“Consider the topic we started working on yesterday.”
I’m referring to the beginning of a unit on inertia. I start the class by dramatically pulling a tablecloth out from under a china place setting, complete with a wine glass filled with water and a lit candle. It’s a classic Physics demonstration, and I play it up, getting right to the point of pulling the cloth only to stop and talk about what they should watch for or how they shouldn’t try this at home. By the time I actually do the trick, they are all ready - it always gets their full attention.
Once the big moment arrives, assuming I’m not picking up broken china on the floor, I give them a moment to talk about why they think the trick worked. Without answering any questions as a whole group, I have the students spread out throughout the room and work on a station lab. This is a set of open-ended activities to explore the physical meaning of inertia: they crash carts with dolls strapped in with rubber bands and again when they are unstrapped to help them think about the Physics of seat belts; they create collisions of heavy carts with lighter ones; they watch a video of a car crashing into a brick wall and the way the crash-test dummy moves with and without a seat belt; they used carts and blocks of wood to simulate a car being rear-ended by another car and the effect of inertia on the head of a passenger undergoing whiplash. (By the way, it’s not what you think it is.

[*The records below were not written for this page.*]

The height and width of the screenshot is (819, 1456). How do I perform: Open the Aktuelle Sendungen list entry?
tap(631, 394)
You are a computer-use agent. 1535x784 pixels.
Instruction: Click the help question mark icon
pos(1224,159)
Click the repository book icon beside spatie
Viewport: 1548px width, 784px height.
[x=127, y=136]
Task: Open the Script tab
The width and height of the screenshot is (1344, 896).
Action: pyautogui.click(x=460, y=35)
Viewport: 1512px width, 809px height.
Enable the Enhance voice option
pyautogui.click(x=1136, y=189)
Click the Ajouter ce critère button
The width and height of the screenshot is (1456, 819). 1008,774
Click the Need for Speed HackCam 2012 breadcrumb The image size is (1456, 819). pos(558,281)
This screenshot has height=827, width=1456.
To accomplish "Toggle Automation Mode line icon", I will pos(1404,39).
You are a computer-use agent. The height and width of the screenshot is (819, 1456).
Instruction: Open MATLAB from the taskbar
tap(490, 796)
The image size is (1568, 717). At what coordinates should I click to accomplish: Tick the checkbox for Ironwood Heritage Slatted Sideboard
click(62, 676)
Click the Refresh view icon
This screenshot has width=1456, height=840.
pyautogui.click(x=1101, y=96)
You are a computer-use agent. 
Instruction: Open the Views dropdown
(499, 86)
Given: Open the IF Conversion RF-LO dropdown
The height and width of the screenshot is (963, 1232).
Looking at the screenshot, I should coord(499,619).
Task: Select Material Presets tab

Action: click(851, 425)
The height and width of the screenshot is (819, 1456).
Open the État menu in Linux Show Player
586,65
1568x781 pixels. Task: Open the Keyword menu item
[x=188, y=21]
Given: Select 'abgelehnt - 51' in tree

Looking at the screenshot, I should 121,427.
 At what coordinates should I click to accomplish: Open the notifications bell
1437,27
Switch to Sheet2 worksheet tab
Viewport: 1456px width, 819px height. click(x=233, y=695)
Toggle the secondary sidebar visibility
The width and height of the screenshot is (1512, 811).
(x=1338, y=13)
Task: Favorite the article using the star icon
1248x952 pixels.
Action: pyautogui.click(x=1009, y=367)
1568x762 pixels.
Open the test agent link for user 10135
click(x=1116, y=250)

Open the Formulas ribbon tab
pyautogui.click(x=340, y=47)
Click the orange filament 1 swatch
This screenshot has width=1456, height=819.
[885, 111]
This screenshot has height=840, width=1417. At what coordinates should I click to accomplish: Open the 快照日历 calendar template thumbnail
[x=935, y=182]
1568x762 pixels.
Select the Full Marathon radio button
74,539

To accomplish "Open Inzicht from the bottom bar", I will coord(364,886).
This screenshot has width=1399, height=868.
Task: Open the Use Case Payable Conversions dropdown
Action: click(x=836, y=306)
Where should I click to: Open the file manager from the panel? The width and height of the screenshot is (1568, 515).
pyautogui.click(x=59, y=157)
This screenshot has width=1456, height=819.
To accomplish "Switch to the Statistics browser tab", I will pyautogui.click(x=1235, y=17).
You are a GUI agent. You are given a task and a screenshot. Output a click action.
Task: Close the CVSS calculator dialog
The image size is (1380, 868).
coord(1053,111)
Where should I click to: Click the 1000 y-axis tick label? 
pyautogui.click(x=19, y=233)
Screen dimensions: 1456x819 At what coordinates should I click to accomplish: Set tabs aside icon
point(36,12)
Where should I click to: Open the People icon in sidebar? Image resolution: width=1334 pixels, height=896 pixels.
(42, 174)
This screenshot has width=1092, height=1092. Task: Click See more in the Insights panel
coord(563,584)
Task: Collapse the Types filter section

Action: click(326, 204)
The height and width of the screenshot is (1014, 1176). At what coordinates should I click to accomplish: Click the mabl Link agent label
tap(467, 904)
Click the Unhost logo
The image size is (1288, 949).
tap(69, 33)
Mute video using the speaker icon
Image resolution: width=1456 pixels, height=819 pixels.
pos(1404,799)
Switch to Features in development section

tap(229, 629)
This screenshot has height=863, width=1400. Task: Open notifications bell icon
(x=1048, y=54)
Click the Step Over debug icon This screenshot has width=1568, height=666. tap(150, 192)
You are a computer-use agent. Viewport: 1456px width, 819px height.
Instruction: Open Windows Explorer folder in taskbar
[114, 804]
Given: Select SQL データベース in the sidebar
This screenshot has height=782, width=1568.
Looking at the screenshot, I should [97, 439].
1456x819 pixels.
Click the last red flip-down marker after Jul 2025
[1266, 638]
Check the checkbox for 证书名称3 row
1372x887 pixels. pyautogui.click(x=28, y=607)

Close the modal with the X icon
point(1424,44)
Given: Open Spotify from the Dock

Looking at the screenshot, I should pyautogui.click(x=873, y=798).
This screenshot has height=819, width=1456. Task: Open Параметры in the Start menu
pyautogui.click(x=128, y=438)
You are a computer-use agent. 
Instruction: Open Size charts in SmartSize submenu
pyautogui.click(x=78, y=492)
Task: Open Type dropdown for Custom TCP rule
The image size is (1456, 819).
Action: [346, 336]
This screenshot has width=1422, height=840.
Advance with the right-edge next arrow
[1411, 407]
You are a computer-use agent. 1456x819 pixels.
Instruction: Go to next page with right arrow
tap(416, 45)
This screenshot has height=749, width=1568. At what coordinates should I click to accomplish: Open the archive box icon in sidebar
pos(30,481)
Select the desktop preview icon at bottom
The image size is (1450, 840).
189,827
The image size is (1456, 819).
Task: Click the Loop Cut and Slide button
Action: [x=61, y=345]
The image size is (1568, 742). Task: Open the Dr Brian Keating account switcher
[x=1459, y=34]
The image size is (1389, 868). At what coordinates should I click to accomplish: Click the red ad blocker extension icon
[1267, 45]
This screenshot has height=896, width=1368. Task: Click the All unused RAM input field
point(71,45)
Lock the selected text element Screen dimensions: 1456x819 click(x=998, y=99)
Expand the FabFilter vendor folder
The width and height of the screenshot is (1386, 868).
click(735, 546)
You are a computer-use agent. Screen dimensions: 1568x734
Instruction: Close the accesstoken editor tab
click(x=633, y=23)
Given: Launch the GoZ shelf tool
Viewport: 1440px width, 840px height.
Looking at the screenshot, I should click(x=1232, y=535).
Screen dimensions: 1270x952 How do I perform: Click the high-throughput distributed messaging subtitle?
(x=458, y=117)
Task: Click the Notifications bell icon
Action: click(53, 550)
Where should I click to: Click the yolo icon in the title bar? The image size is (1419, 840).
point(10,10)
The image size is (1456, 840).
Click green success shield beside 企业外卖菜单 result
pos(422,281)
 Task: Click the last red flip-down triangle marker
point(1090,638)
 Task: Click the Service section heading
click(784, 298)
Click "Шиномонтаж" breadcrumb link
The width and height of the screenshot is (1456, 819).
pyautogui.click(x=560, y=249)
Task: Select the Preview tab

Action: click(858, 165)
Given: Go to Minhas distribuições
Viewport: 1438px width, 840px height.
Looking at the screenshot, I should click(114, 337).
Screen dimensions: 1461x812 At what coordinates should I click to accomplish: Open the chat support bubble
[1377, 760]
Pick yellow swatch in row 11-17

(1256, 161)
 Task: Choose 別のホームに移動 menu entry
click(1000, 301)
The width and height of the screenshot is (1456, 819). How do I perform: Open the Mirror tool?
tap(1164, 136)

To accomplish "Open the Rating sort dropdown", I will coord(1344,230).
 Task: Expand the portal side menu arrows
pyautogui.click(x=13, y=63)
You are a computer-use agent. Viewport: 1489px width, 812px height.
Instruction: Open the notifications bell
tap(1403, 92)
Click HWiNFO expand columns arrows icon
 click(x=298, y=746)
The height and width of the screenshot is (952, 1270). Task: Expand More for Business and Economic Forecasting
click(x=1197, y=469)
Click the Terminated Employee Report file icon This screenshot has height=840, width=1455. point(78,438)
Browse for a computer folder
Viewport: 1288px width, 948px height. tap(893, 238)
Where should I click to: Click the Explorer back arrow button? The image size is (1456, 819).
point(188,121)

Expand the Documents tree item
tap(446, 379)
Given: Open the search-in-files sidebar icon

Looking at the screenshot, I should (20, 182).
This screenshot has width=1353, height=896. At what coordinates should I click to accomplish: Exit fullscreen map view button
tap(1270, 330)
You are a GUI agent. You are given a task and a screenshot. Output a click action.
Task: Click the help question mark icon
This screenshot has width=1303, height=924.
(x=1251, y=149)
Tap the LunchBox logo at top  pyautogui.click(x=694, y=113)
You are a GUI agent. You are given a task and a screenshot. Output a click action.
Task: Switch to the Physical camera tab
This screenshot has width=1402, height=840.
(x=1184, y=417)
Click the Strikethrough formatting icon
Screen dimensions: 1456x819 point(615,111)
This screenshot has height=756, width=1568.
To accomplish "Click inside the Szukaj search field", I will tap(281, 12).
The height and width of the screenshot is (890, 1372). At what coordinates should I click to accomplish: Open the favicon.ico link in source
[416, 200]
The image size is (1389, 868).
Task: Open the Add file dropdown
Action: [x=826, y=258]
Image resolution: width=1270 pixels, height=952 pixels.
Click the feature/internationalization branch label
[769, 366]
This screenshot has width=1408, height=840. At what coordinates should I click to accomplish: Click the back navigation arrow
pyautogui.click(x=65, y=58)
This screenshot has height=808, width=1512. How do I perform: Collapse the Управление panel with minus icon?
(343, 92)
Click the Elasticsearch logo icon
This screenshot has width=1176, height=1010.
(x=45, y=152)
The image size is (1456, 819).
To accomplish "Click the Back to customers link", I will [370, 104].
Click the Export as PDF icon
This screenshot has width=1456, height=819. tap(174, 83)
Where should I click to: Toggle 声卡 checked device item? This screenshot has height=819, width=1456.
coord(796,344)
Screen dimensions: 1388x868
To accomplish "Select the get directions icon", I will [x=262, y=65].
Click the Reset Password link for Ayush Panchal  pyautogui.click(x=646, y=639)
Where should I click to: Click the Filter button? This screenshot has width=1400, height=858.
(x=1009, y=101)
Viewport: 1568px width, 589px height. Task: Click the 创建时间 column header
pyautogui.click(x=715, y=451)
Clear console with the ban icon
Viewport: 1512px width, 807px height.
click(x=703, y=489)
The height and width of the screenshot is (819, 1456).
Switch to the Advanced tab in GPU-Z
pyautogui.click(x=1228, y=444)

Technically, when a car is hit from behind, the head does not snap backward, as most people think. Rather, it stays where it is — an object at rest stays at rest — while the body is pushed forward by the seat, leaving the head behind until the neck pulls it forward.)
When we get around to talking about this lab, I remind my students that the neck was not designed to pull the head in this way, so it’s better to have a headrest do it instead. As they are working, I wander around paying attention to their conversations and asking them occasional questions to focus their attention on the more subtle issues at hand. They finished the activities earlier this morning, which brings us back to this conversation.
“By now, you all probably have a sense of what inertia is, but there’s still some work to do to understand it deeply. So tonight, you’re going to do your first homework assignment in this class. You’ll read the four sections of the book that I’ve listed on the board. They are about topics you have been exploring in the station lab. I’d like you to read the four sections and take notes on what you are reading.”
Several students are visibly unhappy. One lets out an audible groan.
“Do we really have to take notes?”Mark asks. “I really don’t learn from taking notes - it’s just a waste of time for me.”
A number of students are agreeing with him.
“Mark, I know thatpeople learn in all kinds of ways, and as you’ll see, in this class we’re really going to be able to pay attention to everyone’s different learning styles. But I also know that studies are very clear - writing about what you’ve read increases how much you learn and remember, particularly when you have to think about how to say it in your own words. Since learning is our central purpose, we need to use all the tools at our disposal. And wait a little until we talk about how you can take notes - I think you’ll see that it will serve a common-sense purpose. Besides, if you do it right, it will be a great summary of what you’ve learned when you are studying for a test or an exam.